From tree farm to forest farm - forestry consultant Henry Kernan - includes related article - Private Forests

American Forests, March-April, 1994 by Henry Kernan

That is a big order for a big resource. We small-forest owners have something over 300 million acres, many of them in units thought to be of uneconomic size and in poor condition for productive management. Our traditions are private and entrepreneurial. Some argue that they are not compatible with the more spatial and temporal needs of forests and suggest more public ownership, or at least intervention. Moreover, study after study has shown that the interests of small, private forest landowners go beyond wood fiber alone and even beyond the concept of multiple use into the most fundamental workings of highly complex ecological systems, systems that intimately involve humans and human management.
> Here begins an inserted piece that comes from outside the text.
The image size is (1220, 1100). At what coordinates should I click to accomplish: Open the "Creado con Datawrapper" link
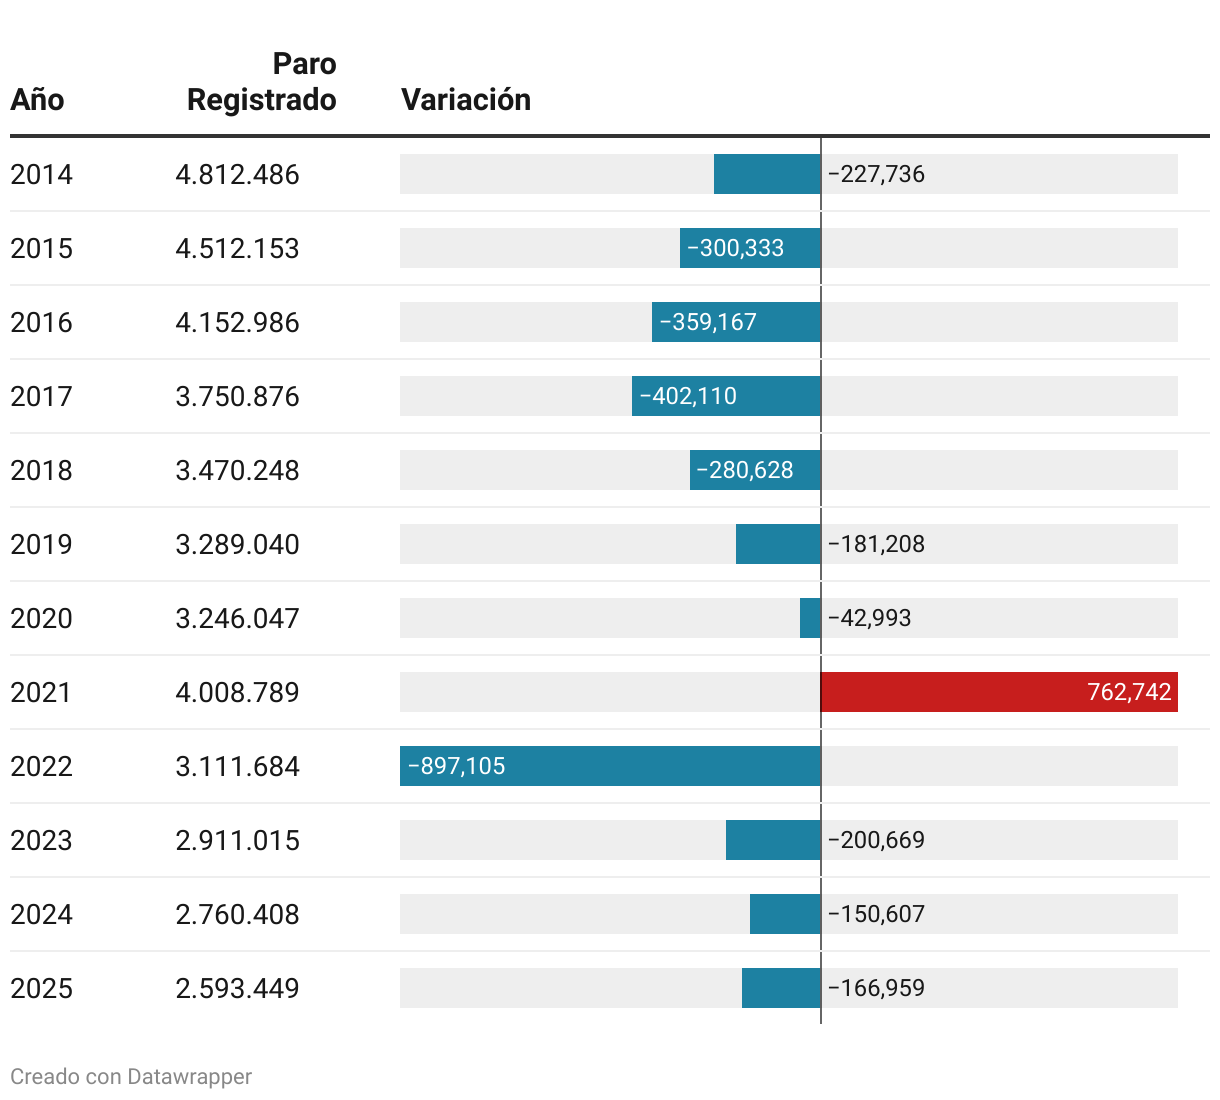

Can we small-forest owners meet the challenge?

Fortunately, ever-deeper probing into the ecology of trees and forests is revealing procedures to reach and sustain high levels of productivity in the broadest sense. By applying them, we can justify present attitudes and patterns of ownership.

I have heard forest management compared to the farming of corn and cotton. Fields are plowed, planted, harvested, and left fallow over winter for the next crop. Trees are a crop, says a popular slogan. Are they different from corn and cotton?

In fact, they are different. And the ecological complexities in which they exist are almost beyond comprehension.

Forests are also compared to an ocean--vast, immutable, and silent. Again the comparison is deceptive. Forests more continuously through the process of disturbance, renewal, and change toward maturity and old-growth. On the way, they provide for the specialized habitat requirements of many forms of life. For example, some 20 species other than the spotted owl appear in the late successional stages of the Douglas-fir. Few of the forces of disturbance--fire, wind, insects, and disease--occur so drastically as to destroy the complex ecological system of the natural forest. For example, the spontaneous recovery of Mt. St. Helens after volcanic devastation astonished observers.

Man's most drastic disturbance is logging, followed by fire, overgrazing, and shifting agriculture, called swidden; these do not provide for the legacy of renewal. The result can be permanent loss of forests or the insipidity of uniform spacing and species.

The stages of forest succession most favorable to diversity are the early ones, before crown closure. Precommercial thinnings and wide spacing of crop trees prolong those stages. Occasional logs rotting on the ground, snags, slash, green trees left singly or in clusters, and corridors of standing trees are legacies to sustain the forest system. Next, the saplings become too high to provide browse but are not yet large enough to produce mast or provide denning holes.

Then forms of life appear that perpetuate the forest: lichens, amphibians, insects. Grouse must have logs for drumming, and oak trees must have jays to disperse their seeds. The mark of a skillful, considerate timber harvest is to retain some features of the natural forest, features without which sustained productivity is not assured. With them the harvest can be a means to renewal and continued vigor of the natural forest.